Example 2: A team of psychologists is interested in whether male college students' hair color (1: black, 2: blond, or 3: brunette) influences their social extroversion. The students are given a measure of social extroversion with a range from 0 (low) to 10 (high). Based on a meta analysis of research projects addressing the same research question, the means in the three groups are specified as 7.33, 6.13, and 5.00, and the standard deviations are 2.330, 2.875, and 2.059, respectively. The sampling variance which is denoted as 'var' in the following code is the squared of standard deviation. The effect size is $f=\frac{{\sigma }_m}{\sigma }=0.39$. The researchers want to replicate the result emerging of the existing body of evidence, that is, is it H₁: μ₁ > μ₂ > μ₃ or H_c: not H₁. They want to obtain decisive evidence BF_thresh = 10 with a high probability η = 0.90. The researchers use the following call to SSDANOVA:

library(SSDbain)

SSDANOVA(hyp1="mu1>mu2>mu3," hyp2="Hc," type=''unequal
     ,'' f1=c(7.33,6.13,5.00),

f2=c(5.00,7.33,6.13), var=c(2.330^2,2.875^2,2.059^2),
     BFthresh=10, eta=0.9,

T = 10000, seed=10)

The results are as follows:

using N = 38 and b = 0.017

P(BF1c>3|H1)=0.903

P(BFc1>3|Hc)=0.988

Therefore the researchers should obtain 38 males for each hair color.

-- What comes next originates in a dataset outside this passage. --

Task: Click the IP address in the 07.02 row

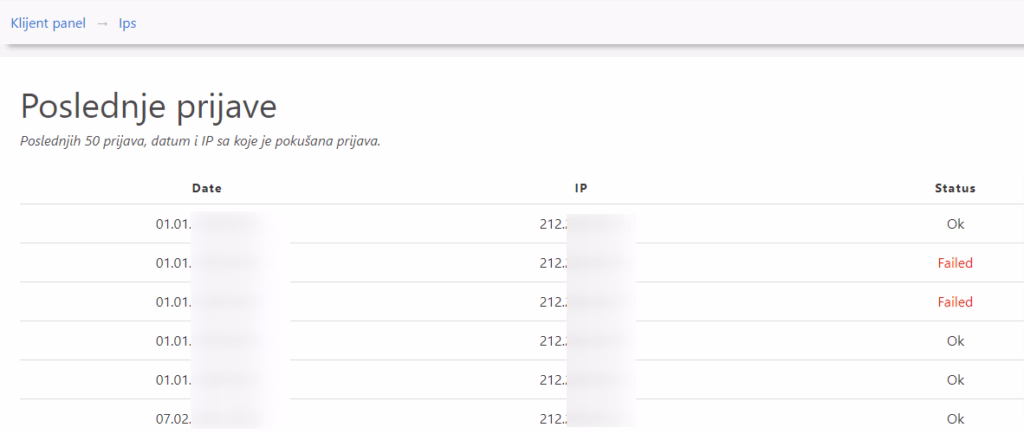Action: 581,418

Example 3: A team of economists would like to conduct a study to compare the average salary of three age groups in the US. The typical salary distribution in an age group population usually shows positive skewness. Three age groups that include 25-34, 35-44, and 45-54 years old are considered, and the mean salaries for these three groups are denoted as μ₁, μ₂, and μ₃, respectively. Based on prior research, experts' opinion or a pilot study, they assume the effect size is f = 0.25, the variances are 1.5, 0.75, and 0.75, the skewnesses are 2, 2.5, and 1.75, and the kurtosis is 6, 10, and 6, respectively. The researchers are only interested in a decision for or against one of the two hypotheses involved. Therefore they use BF_thresh = 1 and use η = 0.90 to have a high probability that the observed Bayes factor correctly identifies the best hypothesis. Two hypotheses are involved: H₁:μ₂ > μ₃ > μ₁ and H₂:μ₃ > μ₂ > μ₁. The following call is used:

library(SSDbain)

SSDANOVA_robust(hyp1="mu2>mu3>mu1," hyp2="mu3>mu2>mu1,
     " f1=0.25,f2=0.25,skews=

c(2,2.5,1.75),kurts=c(6,10,6),var=c(1.5,0.75,0.75),
     BFthresh=1,eta=0.9,

T = 10000, seed=10)

using N = 50 and b = 0.013

P(BF23>1|H2)=0.976

P(BF32>1|H3)=0.904

The results show that if the researchers survey 50 persons per group, they have a probability that the Bayes factor is larger than 1 of 0.976 if H₁ is true or get a probability that the Bayes factor is larger than 1 of 0.904 if H₂ is true.

6. Conclusion

In this paper we introduced sample size determination for the evaluation of the classical null and alternative hypotheses and informative hypotheses (and their complement) in the one way ANOVA context, using the AAFBF as is implemented in the R package bain. Our SSD approach is implemented in the functions SSDANOVA (which covers regular ANOVA and Welch's ANOVA) and SSDANOVA_robust (which covers robust ANOVA) which are part of the R package SSDbain. Besides the one-way ANOVA, SSDbain also contains the function SSDttest (Fu et al., 2020). In the near future another function, SSDregression, will be added to evaluate (informative) hypotheses using the Bayes factor in the context of multiple regression models. We believe that the R package SSDbain is a welcome addition to the applied researcher's toolbox, and may help the researcher to get an idea about the required sample sizes while planning a research project. The novelty of this research can be concluded as follows:

1. A new sample size determination principle is proposed. Different from traditional unilateral principle, we give a principle, which can be described as the probability that the Bayes factor is larger than a threshold value is at least? when either of the hypotheses under consideration is true.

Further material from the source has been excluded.